▶ Excerpt to read:
◇ ◇ ◇ ◇ ◇ ◇ ◇

The tests themselves can be reduced to a few basic, logical assertions, the most basic being comparing a computed value with a constant number (like percentage_duplicates <= .01). Another type of assertion is comparing one computed value with another computed value. All of our standard data quality tests are defined by one of these two simple assertion patterns, though the computation step ranges in complexity (we expand on this in Compound Test Types below).
The assertion pattern is used to construct the test expression, which is a string of symbols representing instructions that can be interpreted by the execution engine. The string itself is a flattened Abstract Syntax Tree (AST) that contains both sub-expressions and parameters to configure and control the execution. At execution time, the expression is parsed into a tree and evaluated in a post-order traversal. Every test on the platform can be expressed as an AST and is ultimately processed by the execution engine in this fashion.
The test-expression model is valuable because it allows the execution engine to handle a potentially limitless number of assertions. In this way, it provides us great flexibility in terms of adding new types of tests with limited overhead, especially tests with increasing complexity.
Compound Test Types
Compound test types are test types that require additional computation steps before they can be evaluated as an AST. The additional computation requires running a job or pipeline that collects data and saves it to be used later in the final AST-based evaluation. Both our cross-datacenter consistency (lightweight and bloom filter-based) and upstream-downstream tests are compound test types.
Bloom Filter Cross-Datacenter Test
One type of cross-datacenter test makes use of a Bloom filter. Bloom filter is a probabilistic data structure that is used to perform membership checks from a set. In every daily run for a dataset, Bloom filters are built for a daily partition of that dataset in its datacenter, Datacenter A. The Bloom filter is then copied over to the other datacenter, Datacenter B, and it is being used to check every record and determine whether it is a member of the set in Datacenter A. This check is also done in reverse — building a Bloom filter in Datacenter B and using it in Datacenter A. The “building” of the Bloom filter and “use” of the Bloom filter are implemented as Hive UDFs. The build_bloom_filter UDF is an aggregate UDF that returns the string serialization of the Bloom filter and use_bloom_filter returns “exists” if the record is found in the Bloom filter or the record itself otherwise. A record in this case is a string that is used as the Bloom filter’s key. It can be a unique identifier of the row or a concatenation of multiple columns (i.e. a comma-separated list of values from multiple columns).

◇ ◇ ◇ ◇ ◇ ◇ ◇

▶ Dataset section:

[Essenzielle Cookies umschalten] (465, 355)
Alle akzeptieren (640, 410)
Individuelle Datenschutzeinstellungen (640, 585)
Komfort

◇ ◇ ◇ ◇ ◇ ◇ ◇

Pick up the passage on data quality tests and the Bloom filter cross-datacenter check after its final sentence, and keep writing it.

▶ Result of the exercise:
One limitation of Bloom Filter is that false positives are possible, which happens when filters in other datacenters incorrectly identify files as existing where they in fact do not. However, the advantage of this test type is that it can identify the missing record. Having the exact record that is missing is especially helpful for identifying the exact cause of the data loss. There are pros and cons for each test type, and so a combination of tests can help us determine the particular data quality issues at play.
Lightweight Cross-Datacenter Test
The lightweight cross-datacenter test was developed as a less expensive alternative to the bloom filter-based cross-datacenter test, in both time and compute resources required. While the bloom filter-based test compares the content between two datasets, the lightweight cross-datacenter test simply compares an aggregate characteristic of the datasets. Our standardized lightweight cross-datacenter test compares the row count between datacenters and ensures that the difference is below a particular threshold. Running a row count query is significantly more efficient than building bloom filters and comparing them, returning in just a few seconds for many datasets.
We implemented the lightweight cross-datacenter test by defining it in terms of two expressions: one tells the execution engine to run the row count query and save the result to our MySQL database; the other tells the execution engine to retrieve the stored results and compare them. The first expression is executed in both datacenters while the second expression is only executed once and creates the final test result.
The sampling test is a completeness test that randomly collects samples from an upstream dataset and verifies if the data exists in the downstream dataset. This methodology is designed to be used for upstream datasets that are outside of Apache Hadoop®, such as Schemaless. For every test run, a number of samples are pulled from the upstream datasets and they are being stored and ETL into a Hive table. These samples are then used to check if they made it to the corresponding downstream dataset.
Similar to data quality tests, alerts can also be auto-generated following templates and business rules. Some extra parameters are needed, such as table owners, alert email and keys, which are also accessible in Metadata service. We create data quality alerts per dataset per test category, as shown in data quality architecture, based on stats generated by the test execution engine. The ultimate goal is 100% alert coverage for top-tiered datasets, which can be generated in the same test onboarding process; however more work is needed here to prevent false alerts and maintain a consistently good user experience.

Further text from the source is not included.